Tell us about your background in finance.
I was born and raised in Texas and grew up a football player. Originally, I was gonna play quarterback at the collegiate level but ultimately decided that I wanted to focus on academics. I came to Miami as a finance major, not really knowing what that meant.
The more that I did bank diversity programs, the more I learned that everybody’s going on this path of two years on the sell side, then you jump over to the buy side into VC or private equity. I started thinking that if that’s the path everybody’s on, why wait four or five years to get over to the side that I want to go to, if I can do it now? Some friends mentioned the Blueprint Investor Track to me, and seeing the names involved in the program excited me.

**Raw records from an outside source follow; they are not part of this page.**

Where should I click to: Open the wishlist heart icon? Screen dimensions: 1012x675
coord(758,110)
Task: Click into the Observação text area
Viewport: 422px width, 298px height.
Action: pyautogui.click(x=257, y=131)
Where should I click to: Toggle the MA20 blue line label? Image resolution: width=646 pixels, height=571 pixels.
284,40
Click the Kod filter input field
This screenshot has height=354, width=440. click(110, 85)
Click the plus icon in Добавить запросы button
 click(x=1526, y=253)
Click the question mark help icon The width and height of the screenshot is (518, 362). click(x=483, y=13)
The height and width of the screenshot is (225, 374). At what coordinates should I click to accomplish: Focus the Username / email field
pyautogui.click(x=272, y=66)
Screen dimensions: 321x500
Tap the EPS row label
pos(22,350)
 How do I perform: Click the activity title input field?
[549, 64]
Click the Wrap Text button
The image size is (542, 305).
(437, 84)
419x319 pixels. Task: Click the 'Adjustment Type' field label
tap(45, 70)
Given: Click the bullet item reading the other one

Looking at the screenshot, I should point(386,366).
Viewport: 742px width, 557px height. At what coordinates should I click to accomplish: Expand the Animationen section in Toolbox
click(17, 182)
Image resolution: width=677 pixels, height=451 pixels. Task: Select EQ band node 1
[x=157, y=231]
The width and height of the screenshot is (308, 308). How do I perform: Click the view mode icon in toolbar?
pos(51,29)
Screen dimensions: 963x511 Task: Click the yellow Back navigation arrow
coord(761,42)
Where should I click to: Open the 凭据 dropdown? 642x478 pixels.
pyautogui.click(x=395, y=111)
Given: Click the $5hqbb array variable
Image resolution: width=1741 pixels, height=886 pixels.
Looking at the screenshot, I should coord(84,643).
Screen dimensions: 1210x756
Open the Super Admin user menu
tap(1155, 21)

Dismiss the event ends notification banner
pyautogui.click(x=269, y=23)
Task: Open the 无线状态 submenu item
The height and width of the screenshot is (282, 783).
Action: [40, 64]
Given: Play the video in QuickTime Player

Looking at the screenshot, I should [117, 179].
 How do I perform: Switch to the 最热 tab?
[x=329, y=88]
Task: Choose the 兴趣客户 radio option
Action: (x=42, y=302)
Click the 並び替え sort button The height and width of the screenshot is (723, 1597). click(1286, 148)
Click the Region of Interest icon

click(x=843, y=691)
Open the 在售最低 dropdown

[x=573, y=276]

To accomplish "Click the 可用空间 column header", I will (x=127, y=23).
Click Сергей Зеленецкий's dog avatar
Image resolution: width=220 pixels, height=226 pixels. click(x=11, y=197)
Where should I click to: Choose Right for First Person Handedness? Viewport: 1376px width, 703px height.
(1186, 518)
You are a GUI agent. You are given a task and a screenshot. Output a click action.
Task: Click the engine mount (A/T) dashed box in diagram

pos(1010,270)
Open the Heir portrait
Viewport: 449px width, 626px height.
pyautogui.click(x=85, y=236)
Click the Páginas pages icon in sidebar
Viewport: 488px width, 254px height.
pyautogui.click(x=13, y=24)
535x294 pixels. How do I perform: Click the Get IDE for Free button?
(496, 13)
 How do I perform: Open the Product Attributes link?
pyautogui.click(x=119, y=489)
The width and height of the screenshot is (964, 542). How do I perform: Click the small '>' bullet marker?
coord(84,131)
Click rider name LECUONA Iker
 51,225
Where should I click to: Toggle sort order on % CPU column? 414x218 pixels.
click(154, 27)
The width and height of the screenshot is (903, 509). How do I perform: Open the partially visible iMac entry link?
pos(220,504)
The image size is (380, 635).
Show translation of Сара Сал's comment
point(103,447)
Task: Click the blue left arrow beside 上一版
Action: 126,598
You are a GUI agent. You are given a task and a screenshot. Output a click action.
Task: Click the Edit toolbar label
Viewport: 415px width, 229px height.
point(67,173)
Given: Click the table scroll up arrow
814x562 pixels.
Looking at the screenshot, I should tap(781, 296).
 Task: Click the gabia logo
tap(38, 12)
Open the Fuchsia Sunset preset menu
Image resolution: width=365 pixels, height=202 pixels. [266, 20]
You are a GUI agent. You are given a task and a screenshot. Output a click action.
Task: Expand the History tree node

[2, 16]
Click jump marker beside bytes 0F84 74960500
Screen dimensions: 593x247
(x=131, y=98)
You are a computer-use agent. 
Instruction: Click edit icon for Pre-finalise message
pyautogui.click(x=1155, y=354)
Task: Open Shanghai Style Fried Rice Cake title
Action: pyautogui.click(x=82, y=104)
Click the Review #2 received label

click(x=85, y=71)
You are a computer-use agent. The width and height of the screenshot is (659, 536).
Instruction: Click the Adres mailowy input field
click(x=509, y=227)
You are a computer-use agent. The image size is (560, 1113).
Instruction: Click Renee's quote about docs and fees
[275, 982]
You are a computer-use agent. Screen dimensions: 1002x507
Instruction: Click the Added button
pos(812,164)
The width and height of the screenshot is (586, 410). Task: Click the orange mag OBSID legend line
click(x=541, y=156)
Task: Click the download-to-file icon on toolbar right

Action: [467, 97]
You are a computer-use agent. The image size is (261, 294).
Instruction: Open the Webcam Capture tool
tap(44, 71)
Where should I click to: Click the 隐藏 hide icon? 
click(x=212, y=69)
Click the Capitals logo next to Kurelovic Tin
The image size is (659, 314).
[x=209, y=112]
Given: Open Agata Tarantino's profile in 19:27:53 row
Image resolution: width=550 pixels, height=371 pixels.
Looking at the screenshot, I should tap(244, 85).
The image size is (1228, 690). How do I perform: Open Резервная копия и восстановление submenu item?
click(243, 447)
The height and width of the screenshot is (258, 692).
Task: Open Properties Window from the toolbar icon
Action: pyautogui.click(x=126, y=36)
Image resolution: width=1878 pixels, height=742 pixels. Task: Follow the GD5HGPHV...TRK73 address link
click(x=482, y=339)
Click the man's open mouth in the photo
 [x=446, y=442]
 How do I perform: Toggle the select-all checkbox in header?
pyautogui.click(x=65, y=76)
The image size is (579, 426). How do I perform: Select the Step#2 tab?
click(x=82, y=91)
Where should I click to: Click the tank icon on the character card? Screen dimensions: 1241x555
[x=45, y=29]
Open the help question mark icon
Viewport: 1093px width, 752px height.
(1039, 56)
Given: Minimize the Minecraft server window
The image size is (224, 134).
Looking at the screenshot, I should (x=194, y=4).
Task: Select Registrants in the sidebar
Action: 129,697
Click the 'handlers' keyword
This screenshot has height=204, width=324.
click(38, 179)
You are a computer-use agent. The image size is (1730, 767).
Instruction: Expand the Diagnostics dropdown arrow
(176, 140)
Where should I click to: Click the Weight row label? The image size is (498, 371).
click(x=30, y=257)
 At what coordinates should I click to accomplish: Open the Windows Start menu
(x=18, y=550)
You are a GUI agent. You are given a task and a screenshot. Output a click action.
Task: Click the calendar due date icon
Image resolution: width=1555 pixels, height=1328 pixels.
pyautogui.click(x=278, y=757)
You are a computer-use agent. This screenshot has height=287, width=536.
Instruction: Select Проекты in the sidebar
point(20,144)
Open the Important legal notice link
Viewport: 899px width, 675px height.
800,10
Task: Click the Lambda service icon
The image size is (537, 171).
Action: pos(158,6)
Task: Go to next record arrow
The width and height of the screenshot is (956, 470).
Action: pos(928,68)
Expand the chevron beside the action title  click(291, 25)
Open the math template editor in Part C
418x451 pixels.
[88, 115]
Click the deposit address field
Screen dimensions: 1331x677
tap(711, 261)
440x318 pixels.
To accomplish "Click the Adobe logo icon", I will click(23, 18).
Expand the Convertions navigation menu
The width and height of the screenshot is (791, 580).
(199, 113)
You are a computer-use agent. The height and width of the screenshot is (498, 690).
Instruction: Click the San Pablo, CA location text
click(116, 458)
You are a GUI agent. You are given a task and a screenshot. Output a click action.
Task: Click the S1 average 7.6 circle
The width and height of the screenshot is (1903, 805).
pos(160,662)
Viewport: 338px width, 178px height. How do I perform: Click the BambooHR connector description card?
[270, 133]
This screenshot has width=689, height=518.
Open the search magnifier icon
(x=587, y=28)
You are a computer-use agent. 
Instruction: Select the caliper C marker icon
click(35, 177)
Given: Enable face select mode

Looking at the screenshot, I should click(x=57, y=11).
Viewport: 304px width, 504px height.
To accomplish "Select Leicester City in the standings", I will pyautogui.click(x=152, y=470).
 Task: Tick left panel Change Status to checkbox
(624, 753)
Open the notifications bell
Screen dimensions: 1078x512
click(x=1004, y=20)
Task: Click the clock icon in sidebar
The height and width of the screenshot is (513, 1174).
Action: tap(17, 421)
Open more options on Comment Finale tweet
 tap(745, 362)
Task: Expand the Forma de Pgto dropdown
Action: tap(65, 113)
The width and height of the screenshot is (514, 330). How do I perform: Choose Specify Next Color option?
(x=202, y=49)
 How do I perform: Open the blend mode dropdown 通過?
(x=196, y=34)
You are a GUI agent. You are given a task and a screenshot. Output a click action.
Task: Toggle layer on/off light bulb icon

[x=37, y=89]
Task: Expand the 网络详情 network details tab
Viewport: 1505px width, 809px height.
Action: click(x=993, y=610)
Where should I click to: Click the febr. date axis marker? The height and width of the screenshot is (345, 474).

I went ahead and submitted an application, knowing that I was under qualified. As an 18 year old, I could do as much as I wanted in my first year of college, but nothing trumps experience. So I was very happy to find out that I got in. I found it so useful and fascinating, not only because you get to learn so much about these industries from the people that are working it, but it’s also the community you’re around. For example, we are working on this summer long group project where we’re developing an investment thesis. And the members of my team are all graduate students and much older than me. It’s not something that necessarily intimidates me, but it excites me that I have so much I can learn from them. The fact that being a part of this program means that they’re more than willing to not only talk to me, but work with me, and to get to work alongside people of this caliber, has been a really great experience so far.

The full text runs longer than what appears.